━━ Entries supplied

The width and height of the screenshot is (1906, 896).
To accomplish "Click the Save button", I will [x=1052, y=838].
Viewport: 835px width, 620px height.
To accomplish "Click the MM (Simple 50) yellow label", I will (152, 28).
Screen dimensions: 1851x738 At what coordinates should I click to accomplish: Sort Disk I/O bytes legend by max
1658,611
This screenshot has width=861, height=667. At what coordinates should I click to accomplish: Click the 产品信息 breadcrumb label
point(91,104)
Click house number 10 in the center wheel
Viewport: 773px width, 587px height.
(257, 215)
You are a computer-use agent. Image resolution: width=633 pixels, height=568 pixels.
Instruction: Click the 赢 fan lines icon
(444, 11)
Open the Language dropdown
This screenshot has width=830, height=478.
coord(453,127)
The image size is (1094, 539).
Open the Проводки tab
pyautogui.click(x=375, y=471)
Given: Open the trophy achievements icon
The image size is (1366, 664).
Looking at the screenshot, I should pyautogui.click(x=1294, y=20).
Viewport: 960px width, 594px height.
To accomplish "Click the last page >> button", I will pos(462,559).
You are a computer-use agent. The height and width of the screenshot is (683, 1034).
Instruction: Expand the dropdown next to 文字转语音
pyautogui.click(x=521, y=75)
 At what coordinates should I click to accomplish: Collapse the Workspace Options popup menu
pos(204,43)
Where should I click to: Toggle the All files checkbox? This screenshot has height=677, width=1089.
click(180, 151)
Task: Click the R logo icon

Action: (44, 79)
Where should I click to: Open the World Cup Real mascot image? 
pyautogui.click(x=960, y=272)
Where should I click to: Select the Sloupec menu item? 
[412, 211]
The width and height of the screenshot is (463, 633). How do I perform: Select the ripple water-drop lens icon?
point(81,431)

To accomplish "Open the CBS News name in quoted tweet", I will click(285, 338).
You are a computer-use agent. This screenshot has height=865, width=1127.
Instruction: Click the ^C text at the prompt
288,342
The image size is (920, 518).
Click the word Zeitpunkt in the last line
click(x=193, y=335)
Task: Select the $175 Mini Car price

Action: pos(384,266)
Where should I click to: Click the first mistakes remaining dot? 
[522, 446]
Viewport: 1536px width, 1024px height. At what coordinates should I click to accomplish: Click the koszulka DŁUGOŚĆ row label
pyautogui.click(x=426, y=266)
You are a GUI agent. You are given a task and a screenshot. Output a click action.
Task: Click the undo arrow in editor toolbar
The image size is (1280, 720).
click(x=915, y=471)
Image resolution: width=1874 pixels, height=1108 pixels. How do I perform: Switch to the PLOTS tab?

━━━━

Assigned task - Where a line of the data contains the string "will", include it in a count, and state that count alone.

Finished exercise - 4